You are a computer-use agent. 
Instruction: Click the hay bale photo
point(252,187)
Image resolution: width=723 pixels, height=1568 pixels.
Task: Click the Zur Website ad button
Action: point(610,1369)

--

YOUR ASSIGNMENT — Nothing but an exact copy of the records belongs in the answer.

RESULT OF THE EXERCISE —
You are a computer-use agent. 
Instruction: Click the hay bale photo
point(252,187)
Image resolution: width=723 pixels, height=1568 pixels.
Task: Click the Zur Website ad button
Action: point(610,1369)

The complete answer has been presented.